CCS, according to Zhai, currently sits on the steep part of the "learning curve." With any technology first-of-a-kind deployments are always expensive. However, industry-wide learning--through technology developments such as improved separation materials and processes, supply chain expansion, and increases in operational efficiency--makes latter deployments cheaper. Moving down the learning curve represents a kind of chicken and egg dilemma for CCS: to be widely deployed, it needs to be cheap. And for CCS to be cheap, it needs to have been deployed.

Therefore, there is a strong reason that governments should incentivize early adoption of CCS through regulatory, economic, and policy means, argues Zhai. He points to case studies of other low-carbon technologies, like photovoltaic solar panels, that have become cost-competitive after incentives helped lower high initial costs. Because early deployment is required to make future deployment economical, the time to act is now, he says.

"If you accept the premise that committed emissions are a problem, there is no choice other than CCS," he said. "And incentives are required to kick-start deployment of CCS on the scale needed to address the issue."

In the U.S., Zhai points to incentives for retrofitting natural gas-fired plants with CCS, expecting market forces to address the committed emissions from coal-fired plants, as the aging coal fleet continues to phase out. Zhai's article points to a tax credit for carbon sequestration in the U.S. as a major policy lever to incentivize these CCS efforts.

In China, on the other hand, CCS development for coal plant retrofits should be the major focus. There, Zhai notes that the national emissions trading system, where emitters can buy or sell CO2 emissions credits, will be the major policy lever that can spur development of mitigation technologies. In both cases, the current high costs of CCS point to government policies as a key step in overcoming the expensive initial phases of deployment.

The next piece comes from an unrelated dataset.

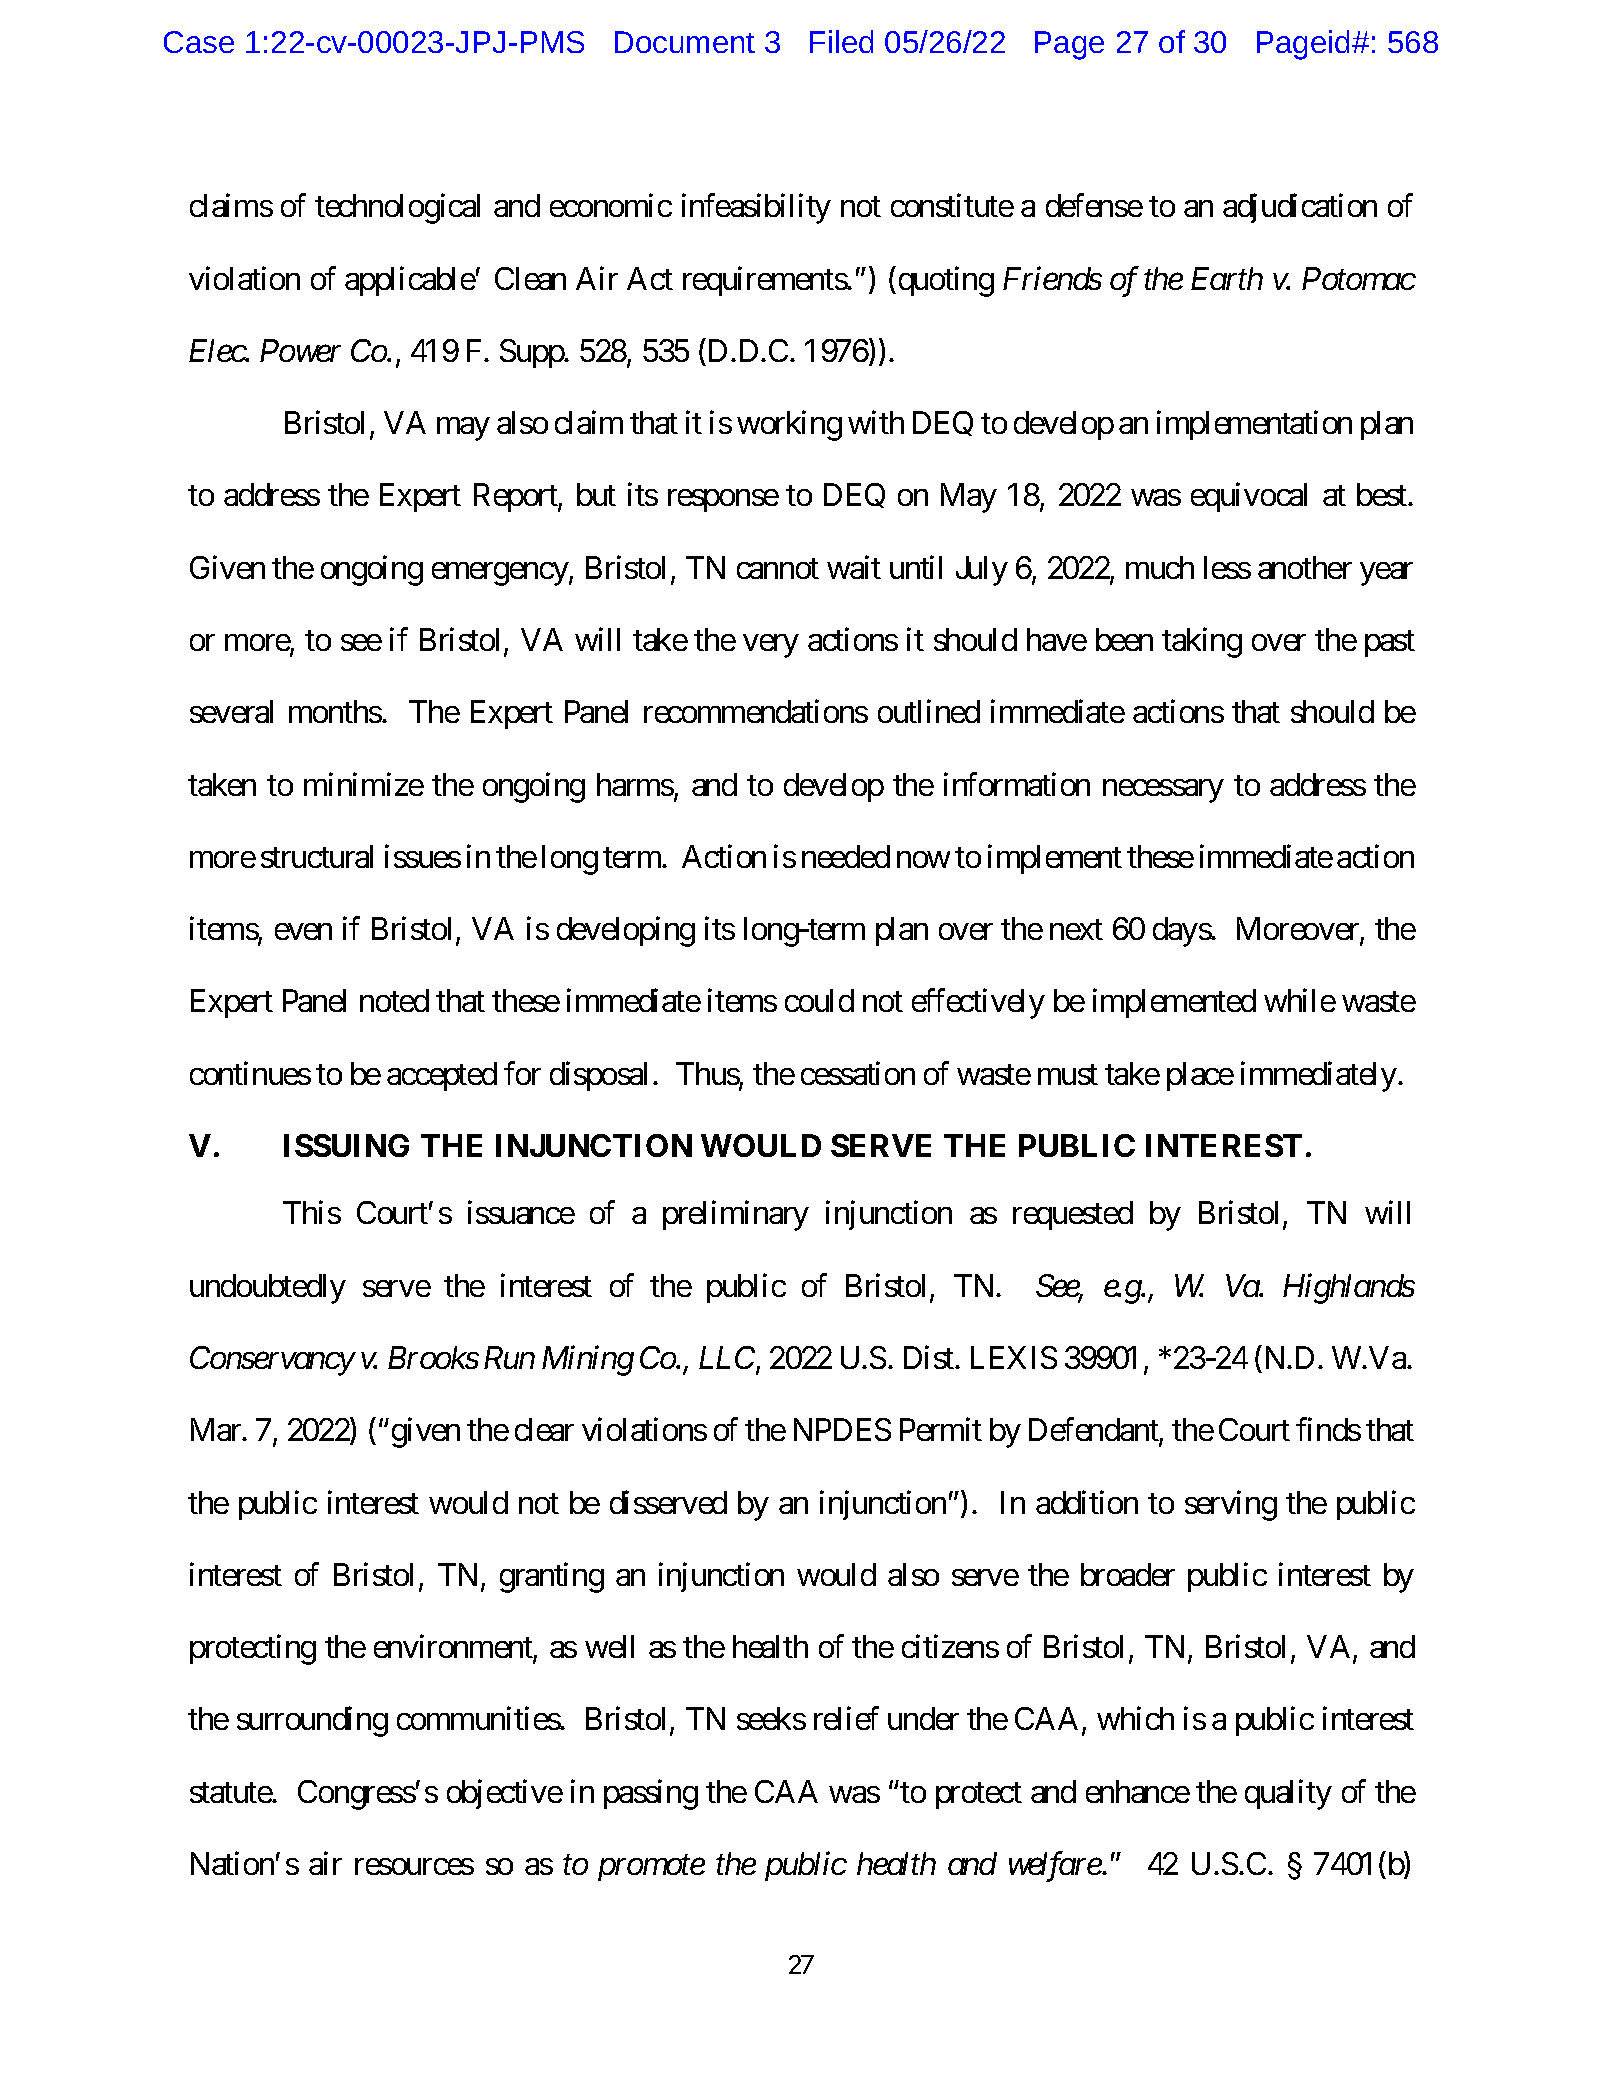  I want to click on adjudication, so click(1300, 208).
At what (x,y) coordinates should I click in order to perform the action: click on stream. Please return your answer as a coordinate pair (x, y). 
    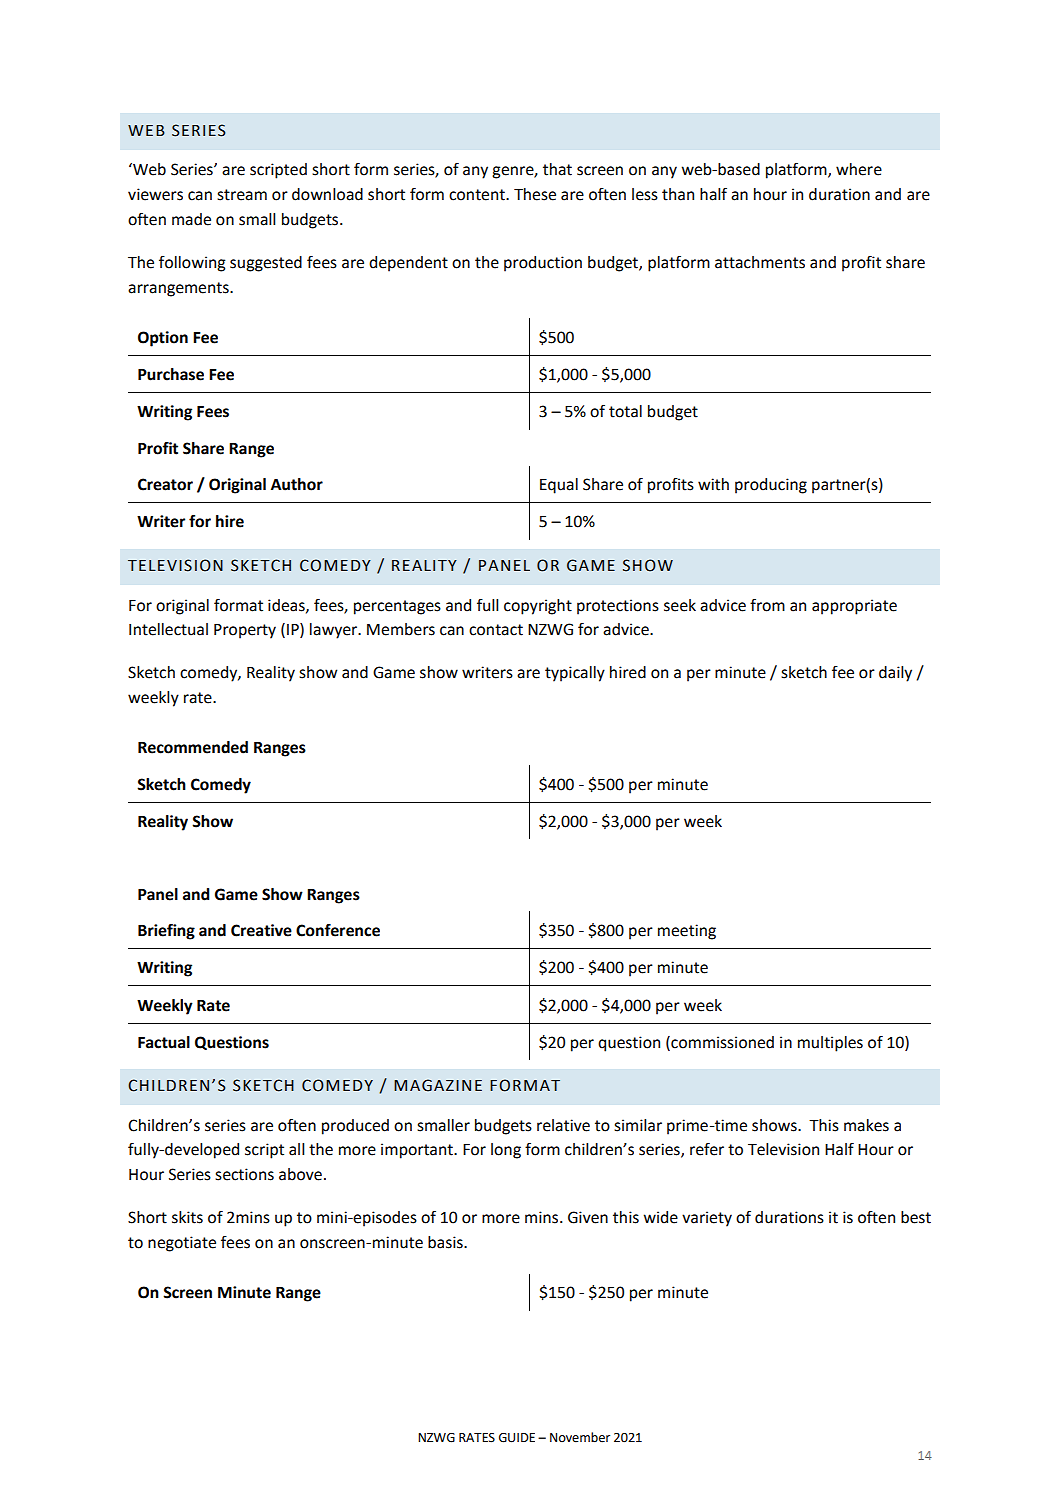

Major co-benefits of incentivizing CCS development for existing fossil-fuel infrastructure are the role CCS will likely play in certain negative emissions technologies (NETs) and a decreased dependence on expensive NETs in the future. Bioenergy with CCS (BECCS), for instance, is outlined as the most prominent NET option. However, a key subsystem for any BECCS is CCS. Developing CCS now, argues Zhai, means that BECCS will be poised to help address global climate change in the future.